▶ TEXT SEGMENT:
● ● ●

Two from Strange Horizons:
I have never been a father or been in contact with inscrutable aliens, but I imagine it would be a lot like this. "All the Anne Franks" by Eric Hoel

The always thought-provoking Matthew Cheney on returning to meat-eating. This guy writes like I wish I could.

### ^^^ ###

How to draw a baby when she is stuck to you from Lauren Weinstein. I am loving her new-mother sketches.

### ^^^ ###

These Christmas cartoons
from Kate Beaton made me laugh even though this time of year makes me want to gouge out my eyes and yours.

(image via Morbid Anatomy)

Saturday, December 19, 2009


I will announce the winner of the contest on Monday.


I am going to spend the dregs of my free time today writing thank yous and perhaps a letter or two. Is it perverse that I like writing thank you cards? I remember thinking it was a chore when I was a kid, but now I guess I only tend receive thankables from people I care for, so it is much more fun now.

I also used to think my relations actually talked amongst themselves and would write little notes within my thank yous telling the recipient to "say hi" to my aunt or grandma or whatever. My mom made me rewrite those notes.


Some little wishes:
To see all the people I miss in the next few weeks.
To be rocked to sleep by the surety on a train on tracks, destination in mind.
To find yoga clothes that do not offend me.
To muster the will to write everyday.
To get more comments from you!

Friday, December 18, 2009

The Shadow Year by Jeffrey Ford

A while back I was doing research on SF/Fantasy/Horror awards and came across The Shadow Year, which won 2008 Shirley Jackson award, the 2009 World Fantasy award, and was nominated for a Locus Fantasy award. It sounded intriguing and as you can tell by my shot of it, it was available at my library.

● ● ●

▶ COLLECTED DATA:
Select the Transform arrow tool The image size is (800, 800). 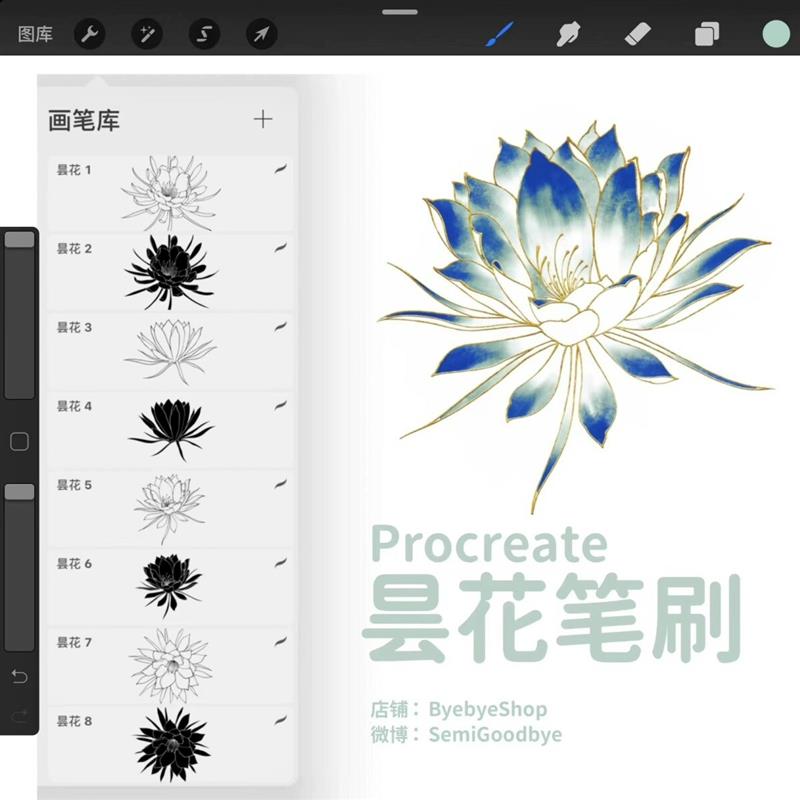(x=262, y=32)
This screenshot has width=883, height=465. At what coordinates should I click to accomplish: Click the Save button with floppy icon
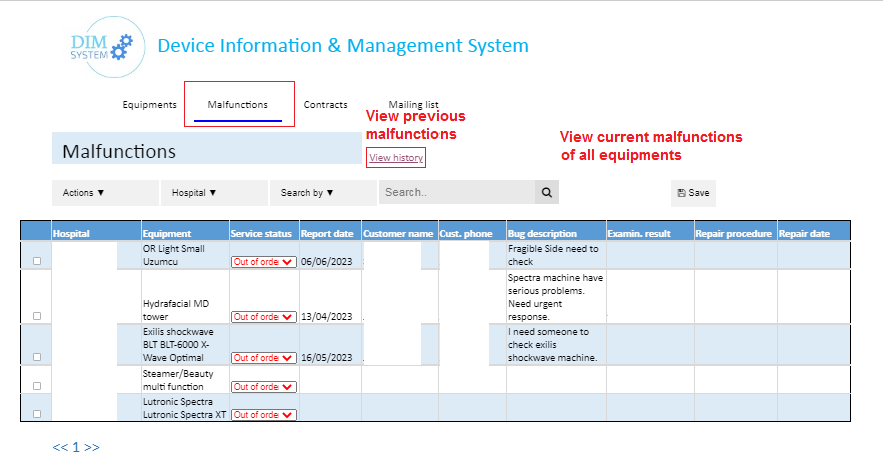[x=693, y=193]
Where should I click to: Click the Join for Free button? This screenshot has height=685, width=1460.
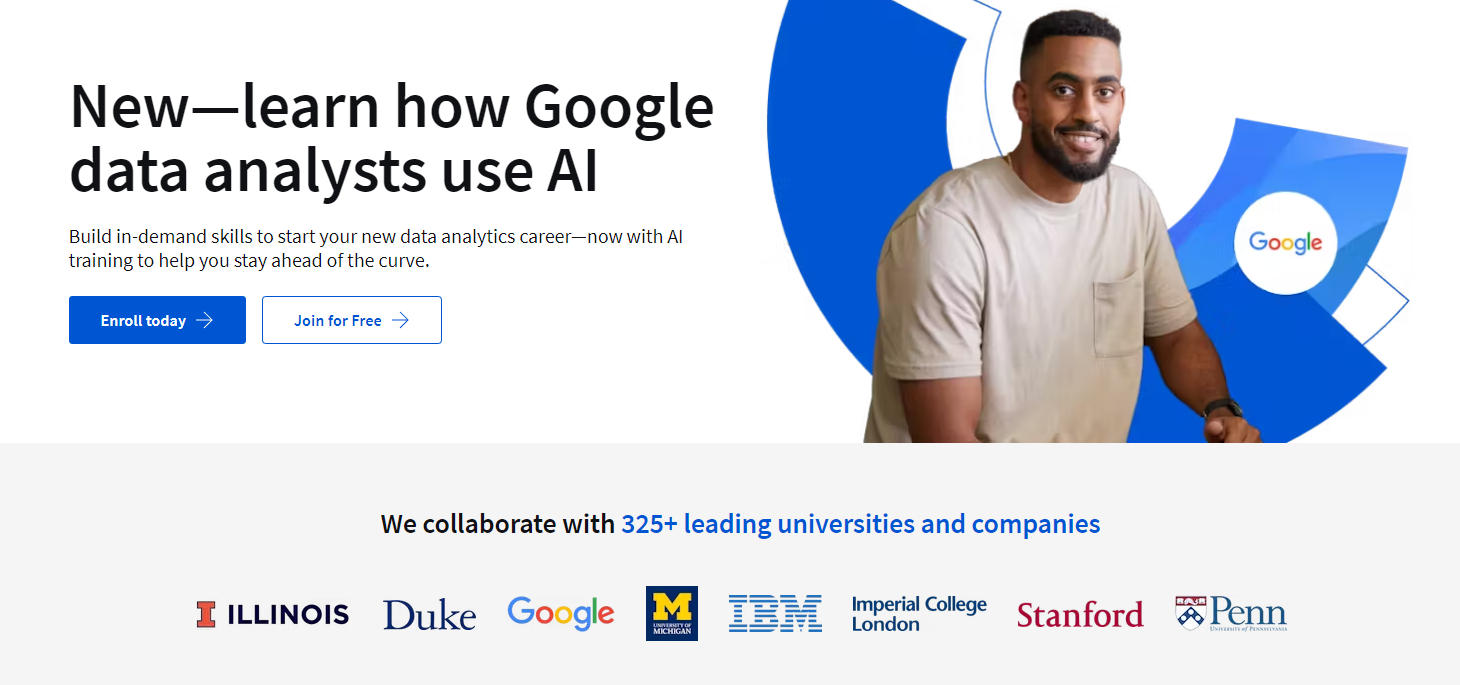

● ● ●

▶ EXERCISE DESCRIPTION:
List every one of the "little wishes" given in the blog text.

▶ WRITTEN REPLY:
- To see all the people I miss in the next few weeks.
- To be rocked to sleep by the surety on a train on tracks, destination in mind.
- To find yoga clothes that do not offend me.
- To muster the will to write everyday.
- To get more comments from you!